- Source material -
»»

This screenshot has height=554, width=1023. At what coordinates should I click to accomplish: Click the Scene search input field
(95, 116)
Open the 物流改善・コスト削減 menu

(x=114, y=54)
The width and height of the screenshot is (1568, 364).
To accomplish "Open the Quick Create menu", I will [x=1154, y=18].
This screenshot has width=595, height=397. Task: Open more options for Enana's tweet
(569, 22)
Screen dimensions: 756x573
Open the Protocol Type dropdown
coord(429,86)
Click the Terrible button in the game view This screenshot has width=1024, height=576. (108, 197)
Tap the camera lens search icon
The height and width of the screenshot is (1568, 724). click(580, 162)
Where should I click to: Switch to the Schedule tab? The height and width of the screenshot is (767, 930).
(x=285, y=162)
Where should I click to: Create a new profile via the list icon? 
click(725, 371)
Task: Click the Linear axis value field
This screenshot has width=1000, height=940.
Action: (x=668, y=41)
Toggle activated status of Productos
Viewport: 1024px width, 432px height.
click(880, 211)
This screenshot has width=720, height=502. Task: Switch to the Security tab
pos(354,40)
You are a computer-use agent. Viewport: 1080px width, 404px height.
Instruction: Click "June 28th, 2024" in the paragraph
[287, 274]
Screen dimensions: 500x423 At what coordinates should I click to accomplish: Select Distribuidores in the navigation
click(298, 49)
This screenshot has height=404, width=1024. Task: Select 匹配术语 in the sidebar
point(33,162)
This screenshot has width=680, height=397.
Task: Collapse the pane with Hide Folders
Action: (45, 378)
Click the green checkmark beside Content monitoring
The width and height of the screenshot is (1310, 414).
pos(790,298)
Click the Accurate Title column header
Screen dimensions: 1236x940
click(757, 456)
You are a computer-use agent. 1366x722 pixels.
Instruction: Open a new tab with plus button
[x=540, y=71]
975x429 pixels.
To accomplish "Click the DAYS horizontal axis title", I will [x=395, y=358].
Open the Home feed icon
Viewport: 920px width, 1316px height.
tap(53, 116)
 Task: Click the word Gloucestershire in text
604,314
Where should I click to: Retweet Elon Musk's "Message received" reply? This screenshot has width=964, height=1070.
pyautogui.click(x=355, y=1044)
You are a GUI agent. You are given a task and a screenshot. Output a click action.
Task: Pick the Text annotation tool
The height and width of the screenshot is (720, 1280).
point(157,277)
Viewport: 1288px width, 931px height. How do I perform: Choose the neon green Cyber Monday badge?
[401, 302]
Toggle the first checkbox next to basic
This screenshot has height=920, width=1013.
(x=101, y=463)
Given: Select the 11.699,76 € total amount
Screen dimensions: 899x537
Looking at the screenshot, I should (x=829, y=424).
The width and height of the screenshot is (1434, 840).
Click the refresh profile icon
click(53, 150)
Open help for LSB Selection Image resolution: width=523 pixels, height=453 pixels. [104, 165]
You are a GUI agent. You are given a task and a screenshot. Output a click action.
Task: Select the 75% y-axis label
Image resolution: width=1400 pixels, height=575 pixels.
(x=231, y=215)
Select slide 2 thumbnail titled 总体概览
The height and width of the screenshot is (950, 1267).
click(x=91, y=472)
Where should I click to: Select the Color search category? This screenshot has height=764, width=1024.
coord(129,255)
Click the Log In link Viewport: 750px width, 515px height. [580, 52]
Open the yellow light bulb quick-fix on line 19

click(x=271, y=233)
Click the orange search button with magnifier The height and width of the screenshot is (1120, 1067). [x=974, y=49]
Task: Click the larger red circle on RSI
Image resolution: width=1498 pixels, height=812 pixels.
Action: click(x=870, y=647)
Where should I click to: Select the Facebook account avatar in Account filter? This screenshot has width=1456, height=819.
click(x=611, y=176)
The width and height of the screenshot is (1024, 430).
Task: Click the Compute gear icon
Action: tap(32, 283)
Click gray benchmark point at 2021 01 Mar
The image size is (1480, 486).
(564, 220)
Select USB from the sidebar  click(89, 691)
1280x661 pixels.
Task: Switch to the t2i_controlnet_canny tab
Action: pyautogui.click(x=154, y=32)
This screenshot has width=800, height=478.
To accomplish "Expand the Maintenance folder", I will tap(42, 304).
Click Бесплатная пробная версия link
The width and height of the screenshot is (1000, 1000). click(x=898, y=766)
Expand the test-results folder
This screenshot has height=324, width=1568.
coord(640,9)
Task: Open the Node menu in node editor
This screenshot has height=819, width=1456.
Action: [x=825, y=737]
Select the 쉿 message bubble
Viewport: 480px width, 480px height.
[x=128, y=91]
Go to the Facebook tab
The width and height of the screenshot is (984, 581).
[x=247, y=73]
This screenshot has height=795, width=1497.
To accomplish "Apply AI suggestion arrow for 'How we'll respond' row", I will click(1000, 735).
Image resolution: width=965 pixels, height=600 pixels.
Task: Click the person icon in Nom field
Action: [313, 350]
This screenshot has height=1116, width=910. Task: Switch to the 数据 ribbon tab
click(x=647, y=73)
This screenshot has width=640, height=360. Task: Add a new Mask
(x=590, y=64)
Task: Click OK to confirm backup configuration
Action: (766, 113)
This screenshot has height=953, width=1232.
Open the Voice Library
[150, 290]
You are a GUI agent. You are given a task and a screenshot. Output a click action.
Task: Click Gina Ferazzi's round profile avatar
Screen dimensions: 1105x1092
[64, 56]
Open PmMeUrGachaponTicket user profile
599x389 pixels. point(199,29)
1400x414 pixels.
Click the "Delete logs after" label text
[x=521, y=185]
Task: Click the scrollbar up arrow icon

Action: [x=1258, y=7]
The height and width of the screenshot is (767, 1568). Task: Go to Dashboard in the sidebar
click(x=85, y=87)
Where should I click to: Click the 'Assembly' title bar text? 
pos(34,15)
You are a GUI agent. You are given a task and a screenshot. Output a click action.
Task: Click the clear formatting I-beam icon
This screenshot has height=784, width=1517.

««

- Work to complete -
In the listing above, find the line that contains "Task: Click Gina". Write it out exactly, along with each line after it up to and including the last.

- Exercise result -
Task: Click Gina Ferazzi's round profile avatar
Screen dimensions: 1105x1092
[64, 56]
Open PmMeUrGachaponTicket user profile
599x389 pixels. point(199,29)
1400x414 pixels.
Click the "Delete logs after" label text
[x=521, y=185]
Task: Click the scrollbar up arrow icon

Action: [x=1258, y=7]
The height and width of the screenshot is (767, 1568). Task: Go to Dashboard in the sidebar
click(x=85, y=87)
Where should I click to: Click the 'Assembly' title bar text? 
pos(34,15)
You are a GUI agent. You are given a task and a screenshot. Output a click action.
Task: Click the clear formatting I-beam icon
This screenshot has height=784, width=1517.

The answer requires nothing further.